What is predictable about nature is change---change of seasons, birth, life, death and ultimate decay. Built into that predictable cycle of change seems a core of randomness that ultimately enlivens existence and life's experience. But it isn't nature so much that Wisconsin artist Rebecca Crowell is addressing in her paintings. Rather, the random effects of nature's cycles on man's intrusions into nature. Our walls and buildings. With her process of selectively adding and scraping away, she makes paintings that at first glance, resemble aging and ancient walls. But the palimpsest-like surfaces of her work take us beyond "the wall" to another level of thought becoming parallel markers of the passage of time.

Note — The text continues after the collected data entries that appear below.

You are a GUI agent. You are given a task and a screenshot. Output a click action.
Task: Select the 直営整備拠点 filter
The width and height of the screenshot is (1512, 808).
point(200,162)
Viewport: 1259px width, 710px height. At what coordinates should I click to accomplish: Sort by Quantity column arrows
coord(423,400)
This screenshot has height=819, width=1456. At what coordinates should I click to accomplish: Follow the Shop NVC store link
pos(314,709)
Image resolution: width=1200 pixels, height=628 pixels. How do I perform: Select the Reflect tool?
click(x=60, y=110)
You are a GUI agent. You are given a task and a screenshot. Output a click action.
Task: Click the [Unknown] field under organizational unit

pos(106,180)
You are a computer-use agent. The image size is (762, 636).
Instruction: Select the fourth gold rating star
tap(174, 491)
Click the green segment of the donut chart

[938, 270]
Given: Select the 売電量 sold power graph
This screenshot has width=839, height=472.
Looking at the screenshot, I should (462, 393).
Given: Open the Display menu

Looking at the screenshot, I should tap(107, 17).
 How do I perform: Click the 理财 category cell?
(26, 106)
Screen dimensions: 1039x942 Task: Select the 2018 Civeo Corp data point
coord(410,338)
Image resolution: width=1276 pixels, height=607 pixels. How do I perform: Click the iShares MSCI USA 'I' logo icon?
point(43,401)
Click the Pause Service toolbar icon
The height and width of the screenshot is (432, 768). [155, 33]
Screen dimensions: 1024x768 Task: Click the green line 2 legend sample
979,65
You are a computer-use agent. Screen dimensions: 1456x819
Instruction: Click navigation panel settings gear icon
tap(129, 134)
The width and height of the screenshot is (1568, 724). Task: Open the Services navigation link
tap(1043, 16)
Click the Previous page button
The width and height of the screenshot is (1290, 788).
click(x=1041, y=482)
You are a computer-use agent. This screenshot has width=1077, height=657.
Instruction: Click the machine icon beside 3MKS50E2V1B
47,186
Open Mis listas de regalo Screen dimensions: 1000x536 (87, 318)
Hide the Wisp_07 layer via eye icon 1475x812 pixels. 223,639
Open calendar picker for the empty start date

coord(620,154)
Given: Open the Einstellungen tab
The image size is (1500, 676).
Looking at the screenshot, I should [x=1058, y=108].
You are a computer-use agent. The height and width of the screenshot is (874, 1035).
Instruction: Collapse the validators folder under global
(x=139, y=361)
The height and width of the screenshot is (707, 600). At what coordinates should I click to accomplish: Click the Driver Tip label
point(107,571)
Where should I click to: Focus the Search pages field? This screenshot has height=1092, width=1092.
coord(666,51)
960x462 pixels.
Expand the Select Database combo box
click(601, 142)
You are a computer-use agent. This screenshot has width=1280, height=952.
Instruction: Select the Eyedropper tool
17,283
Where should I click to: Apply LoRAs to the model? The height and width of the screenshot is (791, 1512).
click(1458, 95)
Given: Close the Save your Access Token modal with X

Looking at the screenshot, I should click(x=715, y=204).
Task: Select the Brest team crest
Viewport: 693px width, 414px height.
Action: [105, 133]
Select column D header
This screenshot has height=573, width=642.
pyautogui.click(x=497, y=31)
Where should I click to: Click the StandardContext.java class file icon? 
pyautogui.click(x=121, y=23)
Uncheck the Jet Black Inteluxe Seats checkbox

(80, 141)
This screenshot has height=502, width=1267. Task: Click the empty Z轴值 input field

Old Wall: Pyrenees, oil and wax on board 24 x 18 inches, 2009
Rebecca Crowell's Statement:
One of the remarks people have about my work is that it seems to embody a sense of time--that my surfaces often appear ancient, eroded and weathered. This is a result of a process in which I build up layers of paint mixed with cold wax medium, and then selectively scrape, scratch and apply solvent to portions of the upper layers. I like the idea that form/process and concept merge in this process--although my work draws on many sources, weathered and worn surfaces in nature and old human-made objects are among the most important--and the way I interpret this source is by building up and then tearing down the paint layers. As in nature, there is a random quality that results from this process, though of course, I also edit and select in order to reach aesthetic goals.
Recently I spent time at an artist retreat in a small, medieval village in the Pyrenees Mountains of Catalonia, Spain, and later a few days in Barcelona. These were perfect places for feeding my love of ancient surfaces--old stone and plaster walls, worn paths, crumbling slate cliffs, and ruins of old barns--all very beautiful to me. Abstracted interpretations of these surfaces have become an important thread in my recent work.